Книга Амфитрион - Дмитрий Дикий
Шрифт:
Интервал:
Закладка:
Когда Митя вышел с работы и поймал машину, уже смеркалось. Университет находился за пределами девятого кольца, в пригородах Твери, на волжском берегу, и раскинулся на площади около четырехсот гектаров. Территория использовалась чрезвычайно интенсивно – на большей ее части искусственно моделировали различные экосистемы, на другой выращивали животных для экспериментов, один уголок почему-то отвели фольклористам, а в левом крыле здания, умело стилизованного под нарышкинское барокко, располагался отель, где размещали приезжих ученых. Новосибирец Пчеловодов жил на кампусе, и Митя застал его у столика на крошечной застекленной веранде, где тот читал при свете лампы научный журнал и курил длинную трубку.

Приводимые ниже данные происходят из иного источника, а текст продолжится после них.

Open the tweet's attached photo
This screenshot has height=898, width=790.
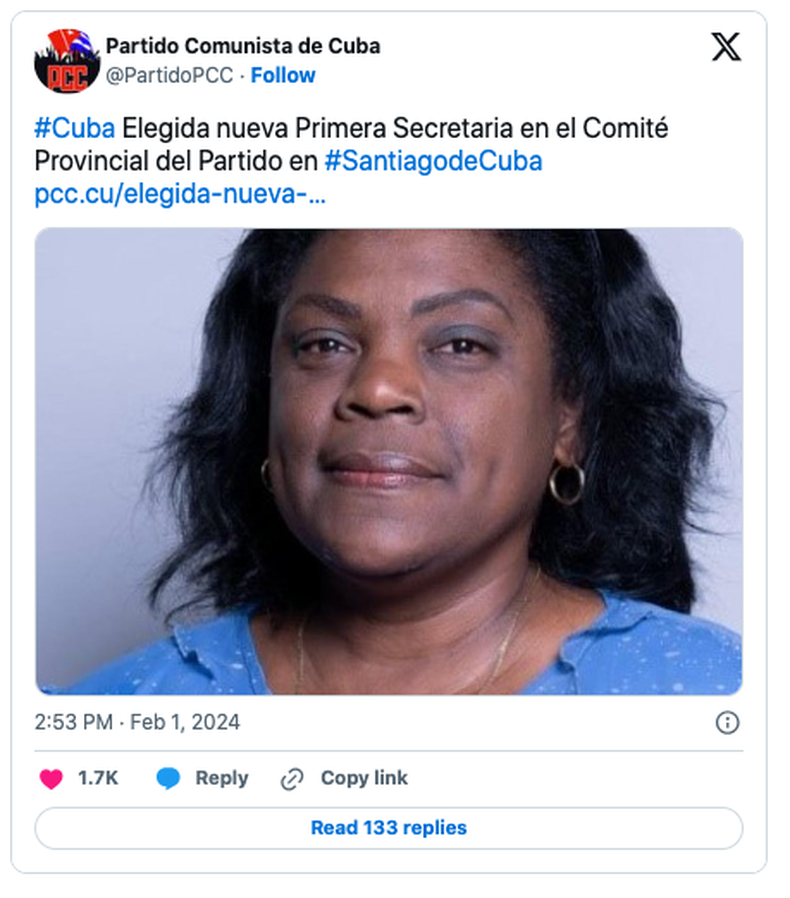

– Привет, Саша, – сказал Митя, добравшись, и, порывшись в памяти, извлек первую попавшуюся ассоциацию с трубкой и вечером: – Ты чистый Толкиен!
– Здорово! – усмехнулся Пчеловодов. Он поднялся навстречу Мите всеми своими двумя сибирскими метрами и душевно его обнял – так, что у того с мелодичным щелчком встал на место давно беспокоивший позвонок. – Какими ветрами? Только не говори, что просто соскучился – вы, москвичи, без причин в гости не приезжаете, вас зазывать надо… карточки с отогнутыми краями, RSVP!
– Ну да… – Митя замялся. Наблюдение молодого доктора наук было, пожалуй, верно: добрая культура походов в гости без звонка давно отмерла сама собой. – Я вот хотел с тобой поговорить о диабете.
– Я ведь, вообще-то, больше по транскриптоме рака, – развел руками Пчеловодов. – Как раз читал тут статью Леннона об онкогене Lsm1.
– А… я… э, да, знаю, что по транскриптоме, – пробормотал Митя и огляделся. – Скажи, пожалуйста, тебе не холодно на веранде?
– Нет! – воскликнул Пчеловодов. – Я же сибиряк. Нам ни жара, ни холод не страшны.
– Да уж, жары сейчас точно бояться не приходится, – кивнул Митя и сел в плетеное кресло, к счастью, снабженное подушками и клетчатым пледом.
Ему было почему-то страшно, что за ним приедут, и он устроил вокруг себя из пледа теплый шалаш. Это немного помогло. Пчеловодов опустился в беззащитно скрипнувшее кресло, а Митя поймал себя на том, что в присутствии больших спокойных людей, прячущих в плечах косую сажень, чувствует себя существенно более уверенно. «Что-то сказал бы об этом Фрейд? Или хотя бы тот же Садко?» – подумал он.
– Так чего это тебя ноябрьским вечером понесло к черту на рога, да на волжские берега болтать о диабете? – спросил Пчеловодов. Митя думал было проигнорировать его вопрос при помощи многофункционального мычания, но вовремя вспомнил Олечку, с которой все началось, и сослался на нее, а Пчеловодов как настоящий человек не стал торопиться с ответным любопытством и матримониальными гипотезами. Они помолчали.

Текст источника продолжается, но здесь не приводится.